> _WHAT IS REQUIRED_: Run through the data and copy out every line that mentions the word "screenshot".

> _THE RECORDS_:
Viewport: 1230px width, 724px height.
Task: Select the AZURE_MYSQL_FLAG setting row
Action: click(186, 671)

---

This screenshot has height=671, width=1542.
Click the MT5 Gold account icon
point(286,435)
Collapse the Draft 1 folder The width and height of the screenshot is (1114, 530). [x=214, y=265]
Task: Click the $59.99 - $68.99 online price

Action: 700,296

> _ANSWER FOR THIS EXERCISE_:
This screenshot has height=671, width=1542.
Collapse the Draft 1 folder The width and height of the screenshot is (1114, 530). [x=214, y=265]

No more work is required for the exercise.